──────── TASK INPUTS ────────
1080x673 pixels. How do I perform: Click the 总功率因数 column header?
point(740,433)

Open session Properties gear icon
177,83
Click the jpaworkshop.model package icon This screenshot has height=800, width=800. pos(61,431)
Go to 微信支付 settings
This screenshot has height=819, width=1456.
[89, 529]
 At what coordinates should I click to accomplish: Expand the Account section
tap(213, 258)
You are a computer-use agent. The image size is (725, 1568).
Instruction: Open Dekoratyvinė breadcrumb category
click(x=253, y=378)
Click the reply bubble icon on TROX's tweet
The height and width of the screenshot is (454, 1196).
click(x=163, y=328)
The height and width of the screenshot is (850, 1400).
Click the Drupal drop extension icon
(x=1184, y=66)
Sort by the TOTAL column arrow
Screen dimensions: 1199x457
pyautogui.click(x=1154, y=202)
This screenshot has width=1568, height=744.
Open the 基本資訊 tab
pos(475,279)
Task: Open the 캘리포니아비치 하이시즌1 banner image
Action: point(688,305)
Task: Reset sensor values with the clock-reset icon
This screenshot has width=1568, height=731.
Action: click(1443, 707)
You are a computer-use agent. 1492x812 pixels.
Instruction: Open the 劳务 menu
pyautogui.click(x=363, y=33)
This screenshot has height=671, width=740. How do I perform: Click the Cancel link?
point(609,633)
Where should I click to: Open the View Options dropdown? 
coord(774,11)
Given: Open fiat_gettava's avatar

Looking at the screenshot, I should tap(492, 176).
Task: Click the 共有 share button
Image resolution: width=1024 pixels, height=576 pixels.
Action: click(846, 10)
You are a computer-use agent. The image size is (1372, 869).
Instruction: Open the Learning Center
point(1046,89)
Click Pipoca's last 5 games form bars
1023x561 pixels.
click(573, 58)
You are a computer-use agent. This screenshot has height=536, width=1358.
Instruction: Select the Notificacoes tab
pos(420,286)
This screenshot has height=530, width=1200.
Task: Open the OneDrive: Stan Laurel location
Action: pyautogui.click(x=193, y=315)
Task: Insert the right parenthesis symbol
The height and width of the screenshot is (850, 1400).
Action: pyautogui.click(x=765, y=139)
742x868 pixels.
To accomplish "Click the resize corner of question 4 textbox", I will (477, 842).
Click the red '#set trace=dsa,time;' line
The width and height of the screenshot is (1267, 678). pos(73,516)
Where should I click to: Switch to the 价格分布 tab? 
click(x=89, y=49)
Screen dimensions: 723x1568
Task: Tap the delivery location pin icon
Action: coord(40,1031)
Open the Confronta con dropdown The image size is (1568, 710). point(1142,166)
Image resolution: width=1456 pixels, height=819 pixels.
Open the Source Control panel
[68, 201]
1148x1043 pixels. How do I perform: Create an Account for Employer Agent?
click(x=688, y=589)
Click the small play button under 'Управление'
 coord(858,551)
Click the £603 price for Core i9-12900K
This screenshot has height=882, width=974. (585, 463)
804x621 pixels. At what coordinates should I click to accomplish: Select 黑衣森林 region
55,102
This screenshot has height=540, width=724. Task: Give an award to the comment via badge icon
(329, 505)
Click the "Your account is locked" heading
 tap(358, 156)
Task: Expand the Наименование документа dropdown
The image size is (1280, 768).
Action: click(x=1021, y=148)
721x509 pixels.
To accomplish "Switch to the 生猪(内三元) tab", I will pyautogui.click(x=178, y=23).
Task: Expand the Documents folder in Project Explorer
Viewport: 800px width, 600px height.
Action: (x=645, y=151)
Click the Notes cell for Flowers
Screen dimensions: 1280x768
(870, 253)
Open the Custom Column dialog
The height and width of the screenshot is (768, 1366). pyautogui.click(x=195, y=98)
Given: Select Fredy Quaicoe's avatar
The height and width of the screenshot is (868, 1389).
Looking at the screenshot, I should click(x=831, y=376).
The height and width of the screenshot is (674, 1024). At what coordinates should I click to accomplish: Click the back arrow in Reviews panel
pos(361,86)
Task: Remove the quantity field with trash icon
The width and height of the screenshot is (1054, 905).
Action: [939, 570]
────────
_WHAT IS ASKED_
Reproduce every line of the records above without changing anything.

_SOLUTION_
1080x673 pixels. How do I perform: Click the 总功率因数 column header?
point(740,433)

Open session Properties gear icon
177,83
Click the jpaworkshop.model package icon This screenshot has height=800, width=800. pos(61,431)
Go to 微信支付 settings
This screenshot has height=819, width=1456.
[89, 529]
 At what coordinates should I click to accomplish: Expand the Account section
tap(213, 258)
You are a computer-use agent. The image size is (725, 1568).
Instruction: Open Dekoratyvinė breadcrumb category
click(x=253, y=378)
Click the reply bubble icon on TROX's tweet
The height and width of the screenshot is (454, 1196).
click(x=163, y=328)
The height and width of the screenshot is (850, 1400).
Click the Drupal drop extension icon
(x=1184, y=66)
Sort by the TOTAL column arrow
Screen dimensions: 1199x457
pyautogui.click(x=1154, y=202)
This screenshot has width=1568, height=744.
Open the 基本資訊 tab
pos(475,279)
Task: Open the 캘리포니아비치 하이시즌1 banner image
Action: point(688,305)
Task: Reset sensor values with the clock-reset icon
This screenshot has width=1568, height=731.
Action: click(1443, 707)
You are a computer-use agent. 1492x812 pixels.
Instruction: Open the 劳务 menu
pyautogui.click(x=363, y=33)
This screenshot has height=671, width=740. How do I perform: Click the Cancel link?
point(609,633)
Where should I click to: Open the View Options dropdown? 
coord(774,11)
Given: Open fiat_gettava's avatar

Looking at the screenshot, I should tap(492, 176).
Task: Click the 共有 share button
Image resolution: width=1024 pixels, height=576 pixels.
Action: click(846, 10)
You are a computer-use agent. The image size is (1372, 869).
Instruction: Open the Learning Center
point(1046,89)
Click Pipoca's last 5 games form bars
1023x561 pixels.
click(573, 58)
You are a computer-use agent. This screenshot has height=536, width=1358.
Instruction: Select the Notificacoes tab
pos(420,286)
This screenshot has height=530, width=1200.
Task: Open the OneDrive: Stan Laurel location
Action: pyautogui.click(x=193, y=315)
Task: Insert the right parenthesis symbol
The height and width of the screenshot is (850, 1400).
Action: pyautogui.click(x=765, y=139)
742x868 pixels.
To accomplish "Click the resize corner of question 4 textbox", I will (477, 842).
Click the red '#set trace=dsa,time;' line
The width and height of the screenshot is (1267, 678). pos(73,516)
Where should I click to: Switch to the 价格分布 tab? 
click(x=89, y=49)
Screen dimensions: 723x1568
Task: Tap the delivery location pin icon
Action: coord(40,1031)
Open the Confronta con dropdown The image size is (1568, 710). point(1142,166)
Image resolution: width=1456 pixels, height=819 pixels.
Open the Source Control panel
[68, 201]
1148x1043 pixels. How do I perform: Create an Account for Employer Agent?
click(x=688, y=589)
Click the small play button under 'Управление'
 coord(858,551)
Click the £603 price for Core i9-12900K
This screenshot has height=882, width=974. (585, 463)
804x621 pixels. At what coordinates should I click to accomplish: Select 黑衣森林 region
55,102
This screenshot has height=540, width=724. Task: Give an award to the comment via badge icon
(329, 505)
Click the "Your account is locked" heading
 tap(358, 156)
Task: Expand the Наименование документа dropdown
The image size is (1280, 768).
Action: click(x=1021, y=148)
721x509 pixels.
To accomplish "Switch to the 生猪(内三元) tab", I will pyautogui.click(x=178, y=23).
Task: Expand the Documents folder in Project Explorer
Viewport: 800px width, 600px height.
Action: (x=645, y=151)
Click the Notes cell for Flowers
Screen dimensions: 1280x768
(870, 253)
Open the Custom Column dialog
The height and width of the screenshot is (768, 1366). pyautogui.click(x=195, y=98)
Given: Select Fredy Quaicoe's avatar
The height and width of the screenshot is (868, 1389).
Looking at the screenshot, I should click(x=831, y=376).
The height and width of the screenshot is (674, 1024). At what coordinates should I click to accomplish: Click the back arrow in Reviews panel
pos(361,86)
Task: Remove the quantity field with trash icon
The width and height of the screenshot is (1054, 905).
Action: [939, 570]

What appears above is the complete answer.